Rogers continued to work with Toddle House, and to avoid conflict of interest, sold his interest to Forkner in 1956. In 1960, when Rogers asked to buy into Toddle House, and they refused, he moved back to Atlanta and rejoined Waffle House, now a chain of three restaurants, to run restaurant operations. Shortly after Joe returned full-time, Tom followed suit and left Ben S. Forkner Realty.

After opening a fourth restaurant in 1960, the company began franchising its restaurants and slowly grew to 27 stores by the late 1960s, before growth accelerated. The founders limit their involvement in management, and , Joe Rogers Jr. was CEO and retired late 2013, and Bert Thornton is president.

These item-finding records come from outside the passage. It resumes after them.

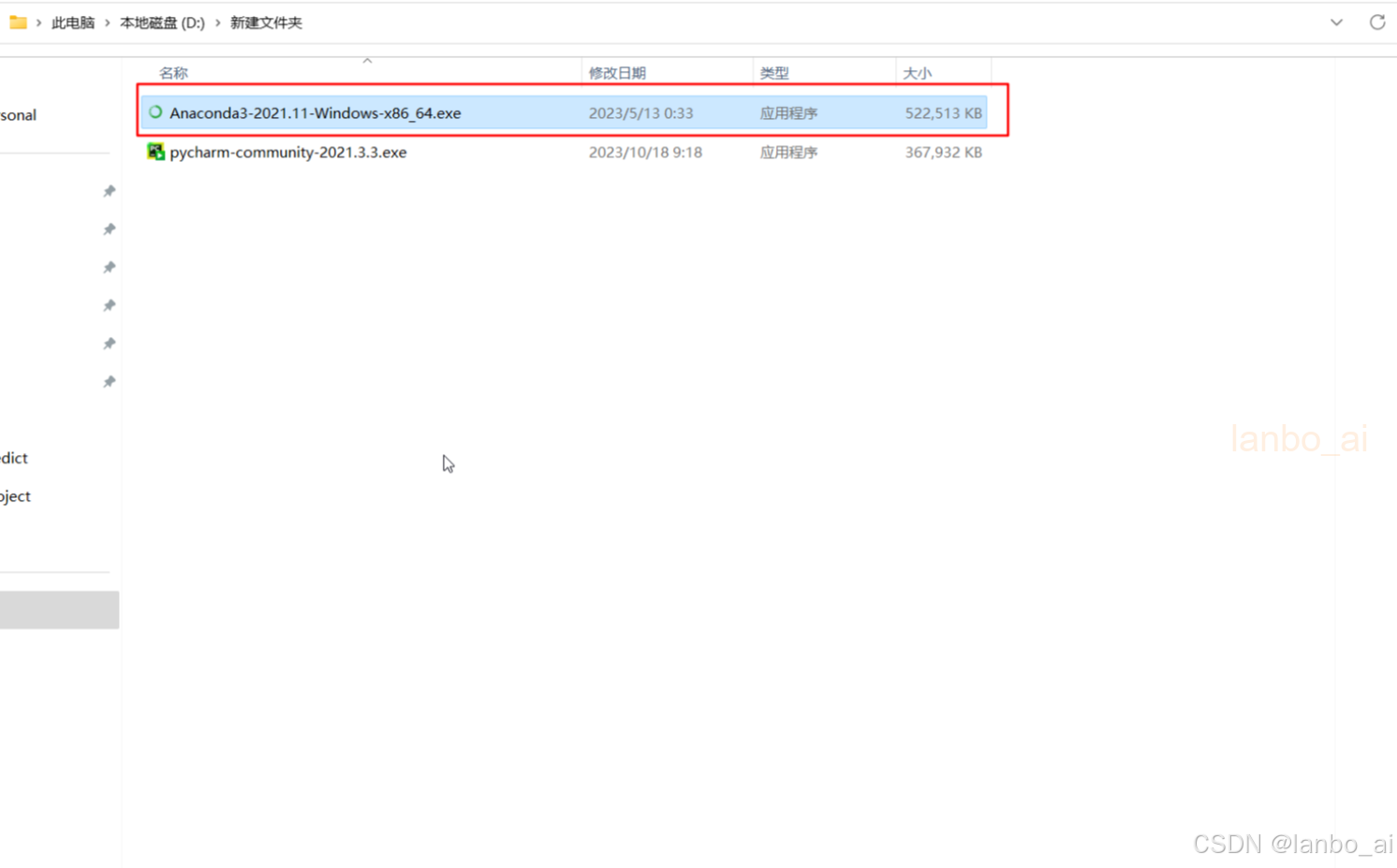Navigate to 本地磁盘 (D:) via the breadcrumb
The height and width of the screenshot is (868, 1397).
(x=162, y=22)
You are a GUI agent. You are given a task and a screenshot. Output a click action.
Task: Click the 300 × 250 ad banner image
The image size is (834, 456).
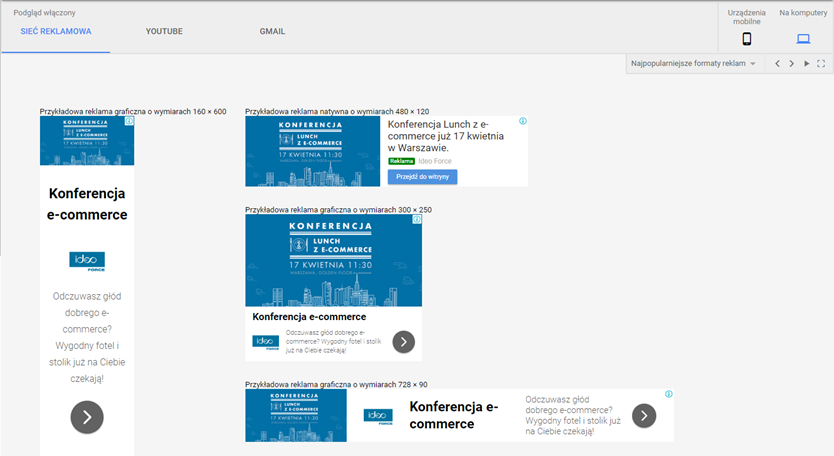coord(333,260)
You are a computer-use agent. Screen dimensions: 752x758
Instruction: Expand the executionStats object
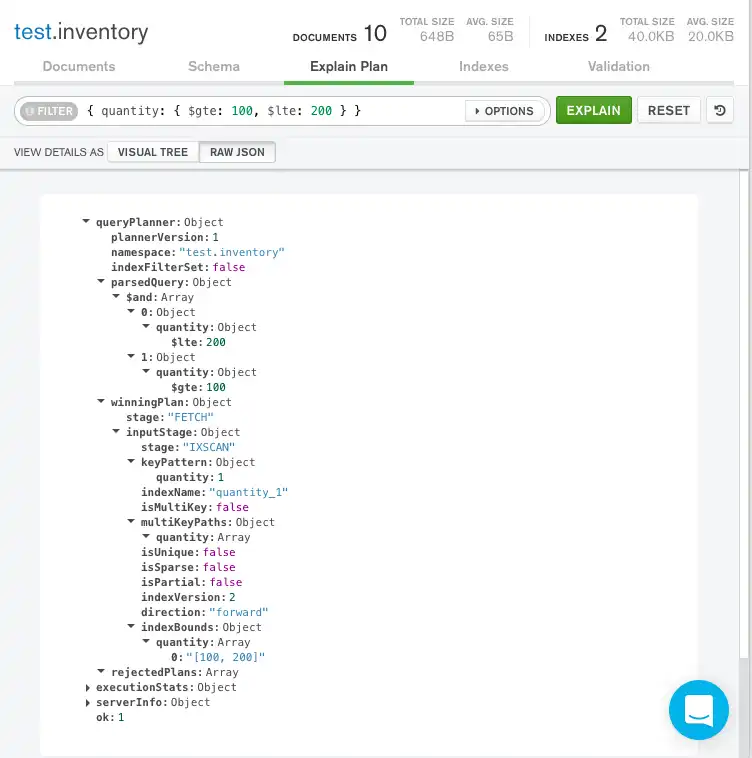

In 2007, Waffle House repurchased the original restaurant, which was sold by the chain in the early 1970s. The company restored it using original blueprints for use as a private company museum. The museum is used primarily for internal corporate events and tours.

In 2008, one of the biggest Waffle House franchises in the southeast, North Lake Foods, was bought out by Waffle House, Inc. North Lake Foods filed for Chapter 11 bankruptcy protection and closed some stores. Waffle House, Inc. plans to rehabilitate the franchise. In early 2009, East Coast Waffles bought North Lake Foods to become a new franchise.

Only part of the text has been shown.